Overall, Peterson doesn't break much new ground, and the points are based more on anecdote than scientific analysis. His book still makes for a satisfactory read, but its subtitle makes readers expect something different.
— The Associated Press
Counselor: A Life at the Edge of History
By Ted Sorensen (HarperCollins $27.95)
As he watched the breach and then the break between Sen. Barack Obama and the Rev. Jeremiah Wright, former White House speechwriter Ted Sorensen was reminded, as he is so often, of his years with John F. Kennedy.
It was September 1960, Kennedy was addressing a gathering of ministers in Houston, responding to concerns that a Catholic could be trusted as president — a major obstacle then for Kennedy's campaign.
"All of those conservative Protestants were glaring at him in the audience," recalls Sorensen, speaking from the living room of his apartment overlooking Central Park, light rain falling on a cool spring morning.
"And he referred to the fact that a lot of these pamphlets quoting popes and priests and prelates from the Catholic church were from other countries, and sometimes other centuries, and then he said, 'I do not consider these other quotations binding upon my public acts. Why should you?'"

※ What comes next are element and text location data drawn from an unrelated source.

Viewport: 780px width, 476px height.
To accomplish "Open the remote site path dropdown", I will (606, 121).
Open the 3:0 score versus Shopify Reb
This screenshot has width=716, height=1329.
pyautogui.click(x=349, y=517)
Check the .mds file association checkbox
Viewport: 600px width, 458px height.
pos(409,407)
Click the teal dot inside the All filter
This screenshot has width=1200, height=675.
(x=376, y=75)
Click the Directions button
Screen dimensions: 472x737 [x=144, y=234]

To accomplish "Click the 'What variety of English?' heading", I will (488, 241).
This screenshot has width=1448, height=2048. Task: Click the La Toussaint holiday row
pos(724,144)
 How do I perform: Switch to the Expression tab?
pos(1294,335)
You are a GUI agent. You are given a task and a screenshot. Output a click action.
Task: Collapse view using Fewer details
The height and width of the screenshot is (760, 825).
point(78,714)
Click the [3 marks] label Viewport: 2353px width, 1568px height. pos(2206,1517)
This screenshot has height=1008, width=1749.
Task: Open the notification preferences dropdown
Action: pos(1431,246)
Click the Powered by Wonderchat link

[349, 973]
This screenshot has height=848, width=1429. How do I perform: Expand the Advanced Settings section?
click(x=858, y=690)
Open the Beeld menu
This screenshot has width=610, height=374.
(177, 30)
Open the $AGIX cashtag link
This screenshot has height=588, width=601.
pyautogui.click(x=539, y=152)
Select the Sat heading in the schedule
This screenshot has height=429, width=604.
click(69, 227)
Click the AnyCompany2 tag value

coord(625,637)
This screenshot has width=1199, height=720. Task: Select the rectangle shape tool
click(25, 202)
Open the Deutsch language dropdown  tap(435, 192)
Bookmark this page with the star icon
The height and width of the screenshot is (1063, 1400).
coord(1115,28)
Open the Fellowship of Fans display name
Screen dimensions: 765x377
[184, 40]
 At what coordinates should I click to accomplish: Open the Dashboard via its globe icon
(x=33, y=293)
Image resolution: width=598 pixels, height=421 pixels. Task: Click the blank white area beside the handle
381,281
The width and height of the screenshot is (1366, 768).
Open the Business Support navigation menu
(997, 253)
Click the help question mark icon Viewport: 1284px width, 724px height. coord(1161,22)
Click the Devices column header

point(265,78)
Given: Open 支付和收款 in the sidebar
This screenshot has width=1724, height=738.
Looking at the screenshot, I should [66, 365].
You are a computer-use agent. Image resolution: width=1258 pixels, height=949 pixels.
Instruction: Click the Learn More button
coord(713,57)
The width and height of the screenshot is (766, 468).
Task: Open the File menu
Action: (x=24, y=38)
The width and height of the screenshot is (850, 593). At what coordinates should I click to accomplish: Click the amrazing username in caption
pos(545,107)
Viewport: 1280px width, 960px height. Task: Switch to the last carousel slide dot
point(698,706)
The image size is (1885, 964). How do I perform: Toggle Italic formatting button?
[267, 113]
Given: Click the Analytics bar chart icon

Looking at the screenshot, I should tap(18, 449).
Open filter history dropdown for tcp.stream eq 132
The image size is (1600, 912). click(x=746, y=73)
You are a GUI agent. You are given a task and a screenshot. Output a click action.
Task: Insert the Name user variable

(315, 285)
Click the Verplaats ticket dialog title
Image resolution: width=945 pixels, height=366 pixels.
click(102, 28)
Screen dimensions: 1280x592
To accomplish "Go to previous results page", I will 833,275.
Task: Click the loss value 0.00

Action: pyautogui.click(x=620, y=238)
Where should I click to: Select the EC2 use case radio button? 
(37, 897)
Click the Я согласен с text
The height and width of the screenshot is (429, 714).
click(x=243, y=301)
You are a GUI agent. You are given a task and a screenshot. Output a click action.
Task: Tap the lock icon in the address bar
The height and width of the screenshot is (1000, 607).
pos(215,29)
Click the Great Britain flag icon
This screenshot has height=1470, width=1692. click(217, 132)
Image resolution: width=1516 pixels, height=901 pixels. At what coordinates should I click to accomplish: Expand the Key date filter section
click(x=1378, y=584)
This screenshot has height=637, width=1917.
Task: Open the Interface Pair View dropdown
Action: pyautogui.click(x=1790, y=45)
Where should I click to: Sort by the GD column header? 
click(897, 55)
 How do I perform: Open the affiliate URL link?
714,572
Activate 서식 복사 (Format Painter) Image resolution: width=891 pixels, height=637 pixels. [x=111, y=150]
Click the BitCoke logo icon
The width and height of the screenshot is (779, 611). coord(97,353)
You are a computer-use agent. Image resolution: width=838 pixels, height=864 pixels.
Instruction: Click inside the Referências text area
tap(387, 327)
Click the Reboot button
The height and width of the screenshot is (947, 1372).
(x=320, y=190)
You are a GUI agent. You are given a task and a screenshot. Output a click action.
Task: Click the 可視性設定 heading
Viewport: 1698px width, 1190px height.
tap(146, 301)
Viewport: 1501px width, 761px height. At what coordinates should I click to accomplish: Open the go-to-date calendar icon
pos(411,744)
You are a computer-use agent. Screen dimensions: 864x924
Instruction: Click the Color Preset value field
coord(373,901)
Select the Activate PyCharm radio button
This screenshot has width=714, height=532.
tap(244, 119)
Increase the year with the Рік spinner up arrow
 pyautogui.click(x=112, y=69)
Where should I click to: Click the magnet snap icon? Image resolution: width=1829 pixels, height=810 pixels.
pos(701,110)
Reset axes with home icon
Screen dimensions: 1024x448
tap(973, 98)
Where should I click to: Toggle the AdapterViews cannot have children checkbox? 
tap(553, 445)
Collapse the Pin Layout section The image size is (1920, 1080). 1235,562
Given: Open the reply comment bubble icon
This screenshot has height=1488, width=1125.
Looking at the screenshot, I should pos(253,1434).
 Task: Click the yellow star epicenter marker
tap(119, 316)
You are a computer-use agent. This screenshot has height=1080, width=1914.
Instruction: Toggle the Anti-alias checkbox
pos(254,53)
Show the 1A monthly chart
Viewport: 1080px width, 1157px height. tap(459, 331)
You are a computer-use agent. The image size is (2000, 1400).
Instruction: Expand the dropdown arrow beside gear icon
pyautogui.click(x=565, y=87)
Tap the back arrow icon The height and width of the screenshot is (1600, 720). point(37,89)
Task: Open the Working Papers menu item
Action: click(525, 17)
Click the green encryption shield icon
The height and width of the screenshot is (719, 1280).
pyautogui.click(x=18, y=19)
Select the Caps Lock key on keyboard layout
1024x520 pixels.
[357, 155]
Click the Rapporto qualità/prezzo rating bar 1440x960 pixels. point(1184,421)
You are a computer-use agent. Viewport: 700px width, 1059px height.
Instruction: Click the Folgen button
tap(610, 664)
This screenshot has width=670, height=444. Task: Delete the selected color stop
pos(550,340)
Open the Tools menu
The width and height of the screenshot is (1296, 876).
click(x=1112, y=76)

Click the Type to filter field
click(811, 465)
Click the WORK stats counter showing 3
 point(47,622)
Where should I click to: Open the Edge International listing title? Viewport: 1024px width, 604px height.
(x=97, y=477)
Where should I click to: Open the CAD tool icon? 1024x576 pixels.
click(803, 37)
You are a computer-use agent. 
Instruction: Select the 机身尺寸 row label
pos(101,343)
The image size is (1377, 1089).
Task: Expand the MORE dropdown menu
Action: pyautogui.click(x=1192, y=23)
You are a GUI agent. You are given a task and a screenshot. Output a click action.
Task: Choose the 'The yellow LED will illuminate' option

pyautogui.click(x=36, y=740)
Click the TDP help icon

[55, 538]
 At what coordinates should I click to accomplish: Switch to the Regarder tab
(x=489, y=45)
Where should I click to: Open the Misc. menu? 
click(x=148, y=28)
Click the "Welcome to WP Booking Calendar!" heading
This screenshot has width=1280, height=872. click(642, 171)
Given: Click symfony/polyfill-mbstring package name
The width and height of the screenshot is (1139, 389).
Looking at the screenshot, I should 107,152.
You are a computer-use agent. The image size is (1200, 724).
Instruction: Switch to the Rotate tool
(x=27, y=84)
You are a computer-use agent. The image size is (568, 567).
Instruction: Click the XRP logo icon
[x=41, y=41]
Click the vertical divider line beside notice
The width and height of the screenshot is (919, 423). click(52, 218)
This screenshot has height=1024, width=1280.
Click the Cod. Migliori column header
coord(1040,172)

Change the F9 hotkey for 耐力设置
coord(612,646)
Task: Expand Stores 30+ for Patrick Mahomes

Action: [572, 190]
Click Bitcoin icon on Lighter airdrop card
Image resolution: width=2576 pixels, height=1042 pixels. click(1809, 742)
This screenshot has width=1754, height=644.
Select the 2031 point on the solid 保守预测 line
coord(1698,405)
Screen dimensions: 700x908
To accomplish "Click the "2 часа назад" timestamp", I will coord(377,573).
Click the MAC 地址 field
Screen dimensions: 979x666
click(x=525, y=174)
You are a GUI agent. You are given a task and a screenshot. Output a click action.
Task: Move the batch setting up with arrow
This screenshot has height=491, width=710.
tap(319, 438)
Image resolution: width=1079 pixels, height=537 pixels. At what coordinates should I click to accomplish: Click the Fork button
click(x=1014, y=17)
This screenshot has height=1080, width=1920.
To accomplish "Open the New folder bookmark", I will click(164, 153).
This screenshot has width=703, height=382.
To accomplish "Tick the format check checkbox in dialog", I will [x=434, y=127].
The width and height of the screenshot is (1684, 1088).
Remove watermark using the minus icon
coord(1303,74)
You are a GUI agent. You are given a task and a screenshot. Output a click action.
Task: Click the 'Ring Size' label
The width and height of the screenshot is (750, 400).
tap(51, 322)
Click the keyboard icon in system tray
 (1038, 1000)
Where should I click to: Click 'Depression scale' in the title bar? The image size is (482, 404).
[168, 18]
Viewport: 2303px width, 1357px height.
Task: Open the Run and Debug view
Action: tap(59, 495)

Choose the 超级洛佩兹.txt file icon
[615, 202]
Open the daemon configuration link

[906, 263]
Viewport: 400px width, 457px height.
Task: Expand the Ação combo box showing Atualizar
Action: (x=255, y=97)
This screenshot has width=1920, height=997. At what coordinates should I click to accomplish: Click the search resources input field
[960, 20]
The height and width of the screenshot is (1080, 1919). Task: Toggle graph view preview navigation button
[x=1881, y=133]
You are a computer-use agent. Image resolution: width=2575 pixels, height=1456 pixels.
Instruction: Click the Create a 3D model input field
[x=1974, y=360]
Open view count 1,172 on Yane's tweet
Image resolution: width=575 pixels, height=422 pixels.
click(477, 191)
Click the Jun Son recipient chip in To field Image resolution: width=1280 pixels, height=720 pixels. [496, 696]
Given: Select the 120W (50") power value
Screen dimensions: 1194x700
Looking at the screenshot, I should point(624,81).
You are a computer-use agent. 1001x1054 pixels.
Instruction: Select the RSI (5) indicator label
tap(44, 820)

"And I've always felt that that's what Obama should say about Rev. Wright," Sorensen says of Obama's former pastor.
Sorensen turns 80 this spring, but over the decades he has changed little in his dapper appearance and in his ideals and adoration for his former boss.
— The Associated Press
War and Decision
By Douglas J. Feith (HarperCollins, $27.95)
Douglas J. Feith opens his memoir, "War and Decision," by asserting that his goal is "not to write a polemic, but rather to make a contribution to history."
That noble intention lasts about a page and a half. Then Feith the polemicist takes over.
From start to finish, this book seeks to revise what the author calls "the now-standard story" that depicts President George W. Bush and his advisers "as militaristic and reckless, closed-minded and ideological, thoughtless at best and even dishonest — and hell-bent on war with Iraq from the Administration's inception."
Like the president he served, Feith is arrogantly unwilling to question the wisdom of what the administration has done. Feith lays more emphasis on the reasoning that led to key decisions than on the horrendous consequences that followed.
No doubt Feith will present a thorough defense in the circle of hell being reserved exclusively for him.